**PASSAGE PROVIDED**
_____

Around 1947, the company introduced their first amateur radio receiver, the 75A-1 (called the 75A). This set achieved excellent stability for the time due to high build quality and the use of a permeability tuned oscillator (PTO) in its second conversion stage. It was one of the few double conversion superheterodynes on the market and covered only the amateur bands.
With the experience gained in the design of the 75A-1, Collins released the 51J-1 receiver, a general coverage HF set covering .5 to 30 MHz. It would be produced in somewhat updated versions (51J-2, 51J-3, 51J-4) for about a decade. It was known as the R-388 and was used in multiple receiver diversity RTTY installations.
The 75A amateur line was updated throughout the early 50s, finishing with the 75A-4, which was released in 1955. The Collins mechanical filter was introduced to consumers in the 75A-3, and the 75A-4 was one of the first receivers marketed specifically as a single sideband receiver.
My Collins 75A1 Restoration Project
(Click any photo to see a larger view)
I was given a Collins 75A1 which set on one of my museum shelves for many years. Finally in 2017 I decided to pull it down and take a look at it. The front panel was in excellent condition and inside it just needed some dust and dirt cleaning except for a couple of leaky "bath tub" capacitors. When these things leak it is a mess to clean up and while I am told the smaller lower voltage capacitors do not have hazardous oil, how do you know about a 70 year old part from a time when the dangers of chemicals was either unknown or ignored. In cases like this I generally chose to get rid of the problem so as you will see in the series of photos below all of the bath tub capacitors were removed. The bottom line is that if you have an old product that has oil filled whatever in it chances are it will eventually leak and when it does it will make a mess both within the product and possibly outside. The other myth is that these capacitors do not fail. I found about three out of 33 separate sections of the eleven "bath tube" capacitors had failed. A relatively small percentage but it shows that they do fail. All of those that failed were open, reading capacitance in the low pf. area.

_____

**INFORMATION PROVIDED**
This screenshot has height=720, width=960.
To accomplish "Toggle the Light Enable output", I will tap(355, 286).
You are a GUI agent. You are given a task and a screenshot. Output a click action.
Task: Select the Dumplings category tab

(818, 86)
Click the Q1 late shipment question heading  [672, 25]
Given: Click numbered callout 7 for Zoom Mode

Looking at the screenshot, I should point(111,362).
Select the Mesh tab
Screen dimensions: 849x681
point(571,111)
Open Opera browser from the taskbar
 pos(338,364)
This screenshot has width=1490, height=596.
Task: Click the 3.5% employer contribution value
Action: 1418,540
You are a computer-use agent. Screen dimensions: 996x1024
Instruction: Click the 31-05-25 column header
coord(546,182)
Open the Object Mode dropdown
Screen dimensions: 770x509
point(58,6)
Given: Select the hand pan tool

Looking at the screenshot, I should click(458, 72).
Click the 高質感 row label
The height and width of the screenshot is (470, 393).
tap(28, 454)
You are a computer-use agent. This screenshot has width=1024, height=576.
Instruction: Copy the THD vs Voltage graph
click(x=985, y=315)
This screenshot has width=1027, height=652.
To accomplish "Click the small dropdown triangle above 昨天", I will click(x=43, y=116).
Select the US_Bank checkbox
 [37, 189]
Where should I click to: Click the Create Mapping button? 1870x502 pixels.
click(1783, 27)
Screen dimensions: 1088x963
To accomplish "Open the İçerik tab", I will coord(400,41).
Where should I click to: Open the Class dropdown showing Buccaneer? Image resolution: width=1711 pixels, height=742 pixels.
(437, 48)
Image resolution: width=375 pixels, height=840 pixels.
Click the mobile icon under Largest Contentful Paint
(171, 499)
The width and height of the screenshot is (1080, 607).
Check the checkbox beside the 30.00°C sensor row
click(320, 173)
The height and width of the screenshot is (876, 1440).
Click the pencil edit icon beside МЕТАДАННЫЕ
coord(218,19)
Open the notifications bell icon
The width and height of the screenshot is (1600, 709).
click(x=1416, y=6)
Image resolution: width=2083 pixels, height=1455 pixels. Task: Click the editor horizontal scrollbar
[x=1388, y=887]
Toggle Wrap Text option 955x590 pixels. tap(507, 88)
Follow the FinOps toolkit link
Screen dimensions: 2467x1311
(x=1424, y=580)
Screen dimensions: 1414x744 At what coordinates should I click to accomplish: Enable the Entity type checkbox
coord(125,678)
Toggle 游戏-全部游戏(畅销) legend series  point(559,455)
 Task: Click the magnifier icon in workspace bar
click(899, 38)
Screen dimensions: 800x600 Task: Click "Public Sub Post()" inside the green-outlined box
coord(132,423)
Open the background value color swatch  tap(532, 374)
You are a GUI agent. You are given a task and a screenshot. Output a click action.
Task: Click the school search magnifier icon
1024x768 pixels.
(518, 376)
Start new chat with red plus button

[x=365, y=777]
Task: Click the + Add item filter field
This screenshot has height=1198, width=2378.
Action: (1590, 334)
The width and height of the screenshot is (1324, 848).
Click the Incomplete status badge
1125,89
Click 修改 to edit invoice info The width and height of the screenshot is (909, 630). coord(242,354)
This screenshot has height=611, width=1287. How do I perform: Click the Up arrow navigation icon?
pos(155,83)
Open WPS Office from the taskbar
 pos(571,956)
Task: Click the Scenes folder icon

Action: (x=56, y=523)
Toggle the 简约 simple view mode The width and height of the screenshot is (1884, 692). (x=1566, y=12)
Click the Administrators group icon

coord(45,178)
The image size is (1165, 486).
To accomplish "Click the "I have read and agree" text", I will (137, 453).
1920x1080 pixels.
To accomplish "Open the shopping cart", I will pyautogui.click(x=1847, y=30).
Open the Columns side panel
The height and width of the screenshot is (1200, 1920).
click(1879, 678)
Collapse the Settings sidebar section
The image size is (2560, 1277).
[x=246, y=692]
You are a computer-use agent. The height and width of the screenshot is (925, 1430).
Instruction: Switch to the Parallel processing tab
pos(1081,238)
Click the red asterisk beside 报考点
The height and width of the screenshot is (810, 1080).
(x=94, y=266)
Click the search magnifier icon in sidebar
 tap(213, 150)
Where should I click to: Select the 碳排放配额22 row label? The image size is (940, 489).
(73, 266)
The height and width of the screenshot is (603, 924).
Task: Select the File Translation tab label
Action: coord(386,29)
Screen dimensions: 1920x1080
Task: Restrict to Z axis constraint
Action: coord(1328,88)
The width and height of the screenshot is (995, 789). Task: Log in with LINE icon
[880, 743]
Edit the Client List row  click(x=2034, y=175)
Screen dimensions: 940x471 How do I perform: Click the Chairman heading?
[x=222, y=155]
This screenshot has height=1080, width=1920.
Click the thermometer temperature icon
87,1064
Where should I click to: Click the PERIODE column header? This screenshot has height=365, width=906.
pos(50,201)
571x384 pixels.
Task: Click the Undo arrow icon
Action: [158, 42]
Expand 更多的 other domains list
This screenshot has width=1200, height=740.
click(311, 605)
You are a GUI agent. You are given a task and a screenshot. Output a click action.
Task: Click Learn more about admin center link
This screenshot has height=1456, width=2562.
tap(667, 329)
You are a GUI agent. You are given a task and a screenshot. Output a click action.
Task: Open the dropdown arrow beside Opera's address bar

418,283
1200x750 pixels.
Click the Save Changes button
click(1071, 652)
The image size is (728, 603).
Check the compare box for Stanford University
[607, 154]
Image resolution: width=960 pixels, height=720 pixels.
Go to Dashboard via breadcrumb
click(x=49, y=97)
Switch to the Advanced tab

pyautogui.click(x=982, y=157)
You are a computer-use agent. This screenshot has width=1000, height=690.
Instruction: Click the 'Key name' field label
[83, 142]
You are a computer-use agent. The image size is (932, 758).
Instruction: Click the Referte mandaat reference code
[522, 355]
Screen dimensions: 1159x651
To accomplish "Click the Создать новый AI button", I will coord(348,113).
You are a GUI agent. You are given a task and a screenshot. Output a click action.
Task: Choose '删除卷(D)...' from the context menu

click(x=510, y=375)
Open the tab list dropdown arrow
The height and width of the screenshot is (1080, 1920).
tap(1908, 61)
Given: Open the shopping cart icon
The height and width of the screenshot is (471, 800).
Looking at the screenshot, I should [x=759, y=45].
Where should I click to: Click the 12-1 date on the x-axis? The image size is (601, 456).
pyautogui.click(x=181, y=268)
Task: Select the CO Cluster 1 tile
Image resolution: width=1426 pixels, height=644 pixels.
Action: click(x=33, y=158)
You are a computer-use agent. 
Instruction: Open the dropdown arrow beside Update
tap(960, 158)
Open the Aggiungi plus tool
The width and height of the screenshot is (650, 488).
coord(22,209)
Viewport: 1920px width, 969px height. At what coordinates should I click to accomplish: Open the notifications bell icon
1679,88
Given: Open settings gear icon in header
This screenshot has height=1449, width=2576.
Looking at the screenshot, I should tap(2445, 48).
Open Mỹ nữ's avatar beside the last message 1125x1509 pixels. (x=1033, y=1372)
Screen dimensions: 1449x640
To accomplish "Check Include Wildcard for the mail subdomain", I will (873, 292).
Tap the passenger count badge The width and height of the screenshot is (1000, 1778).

_____

**TASK TO COMPLETE**
From the Collins receiver text, list every model number that begins with "51J". Nothing in the records matters for this work.

**ANSWER TO THE TASK**
51J-1, 51J-2, 51J-3, 51J-4